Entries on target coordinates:
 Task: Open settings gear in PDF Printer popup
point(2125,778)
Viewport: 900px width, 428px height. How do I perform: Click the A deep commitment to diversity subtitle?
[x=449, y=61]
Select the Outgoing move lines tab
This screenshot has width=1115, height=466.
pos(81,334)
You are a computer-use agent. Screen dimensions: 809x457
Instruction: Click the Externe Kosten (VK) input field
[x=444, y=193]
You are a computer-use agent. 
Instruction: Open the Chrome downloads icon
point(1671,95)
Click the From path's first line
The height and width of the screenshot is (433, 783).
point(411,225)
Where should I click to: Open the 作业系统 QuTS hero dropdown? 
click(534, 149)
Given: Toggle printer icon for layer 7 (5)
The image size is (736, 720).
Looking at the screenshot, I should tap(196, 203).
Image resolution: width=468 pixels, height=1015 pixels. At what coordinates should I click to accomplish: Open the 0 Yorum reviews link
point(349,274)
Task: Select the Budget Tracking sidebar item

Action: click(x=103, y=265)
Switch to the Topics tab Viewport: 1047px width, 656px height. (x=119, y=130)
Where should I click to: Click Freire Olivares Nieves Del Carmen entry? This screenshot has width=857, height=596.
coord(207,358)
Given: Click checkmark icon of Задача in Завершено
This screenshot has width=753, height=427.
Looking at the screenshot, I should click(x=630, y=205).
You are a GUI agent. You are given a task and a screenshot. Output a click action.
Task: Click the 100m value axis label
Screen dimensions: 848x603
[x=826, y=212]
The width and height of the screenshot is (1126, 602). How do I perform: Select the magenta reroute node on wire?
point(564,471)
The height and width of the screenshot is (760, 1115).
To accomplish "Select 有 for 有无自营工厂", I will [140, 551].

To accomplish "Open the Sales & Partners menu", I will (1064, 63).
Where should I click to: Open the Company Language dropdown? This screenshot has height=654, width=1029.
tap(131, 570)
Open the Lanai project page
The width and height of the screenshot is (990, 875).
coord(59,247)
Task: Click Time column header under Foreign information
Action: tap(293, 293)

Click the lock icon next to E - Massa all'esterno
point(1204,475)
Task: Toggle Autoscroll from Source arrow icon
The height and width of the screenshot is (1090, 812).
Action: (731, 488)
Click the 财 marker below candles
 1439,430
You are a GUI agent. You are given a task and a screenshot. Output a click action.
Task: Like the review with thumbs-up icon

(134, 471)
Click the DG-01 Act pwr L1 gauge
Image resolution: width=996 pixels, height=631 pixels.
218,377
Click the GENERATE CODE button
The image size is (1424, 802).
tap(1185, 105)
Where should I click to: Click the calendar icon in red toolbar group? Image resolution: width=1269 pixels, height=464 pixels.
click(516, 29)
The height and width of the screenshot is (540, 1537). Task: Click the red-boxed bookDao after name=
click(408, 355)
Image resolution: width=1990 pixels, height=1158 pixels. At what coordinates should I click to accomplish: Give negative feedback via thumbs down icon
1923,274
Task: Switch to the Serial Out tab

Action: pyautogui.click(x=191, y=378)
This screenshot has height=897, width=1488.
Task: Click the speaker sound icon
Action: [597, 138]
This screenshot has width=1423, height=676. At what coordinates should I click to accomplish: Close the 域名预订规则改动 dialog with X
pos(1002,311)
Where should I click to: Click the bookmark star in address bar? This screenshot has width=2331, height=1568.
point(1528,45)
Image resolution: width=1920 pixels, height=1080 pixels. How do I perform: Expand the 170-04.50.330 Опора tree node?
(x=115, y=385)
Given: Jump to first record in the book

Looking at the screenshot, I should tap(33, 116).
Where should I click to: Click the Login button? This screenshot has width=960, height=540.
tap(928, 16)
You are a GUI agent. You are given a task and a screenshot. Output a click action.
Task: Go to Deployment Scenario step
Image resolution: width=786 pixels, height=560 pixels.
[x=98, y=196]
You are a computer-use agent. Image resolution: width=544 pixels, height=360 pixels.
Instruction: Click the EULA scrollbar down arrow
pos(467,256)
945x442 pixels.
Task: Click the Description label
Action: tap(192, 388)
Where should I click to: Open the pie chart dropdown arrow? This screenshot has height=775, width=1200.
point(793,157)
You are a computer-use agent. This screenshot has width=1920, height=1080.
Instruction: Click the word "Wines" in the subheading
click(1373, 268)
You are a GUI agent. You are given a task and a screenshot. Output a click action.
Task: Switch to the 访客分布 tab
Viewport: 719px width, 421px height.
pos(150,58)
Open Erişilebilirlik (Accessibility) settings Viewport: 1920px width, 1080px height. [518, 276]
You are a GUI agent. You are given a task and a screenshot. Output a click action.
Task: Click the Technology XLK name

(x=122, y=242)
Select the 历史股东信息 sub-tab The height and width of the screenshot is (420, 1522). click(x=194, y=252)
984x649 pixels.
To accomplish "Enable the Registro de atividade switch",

● Work instructions: Copy out every line of the records above that contains the word "dimensions". Case counts.

● Final result:
You are a computer-use agent. Screen dimensions: 809x457
Screen dimensions: 848x603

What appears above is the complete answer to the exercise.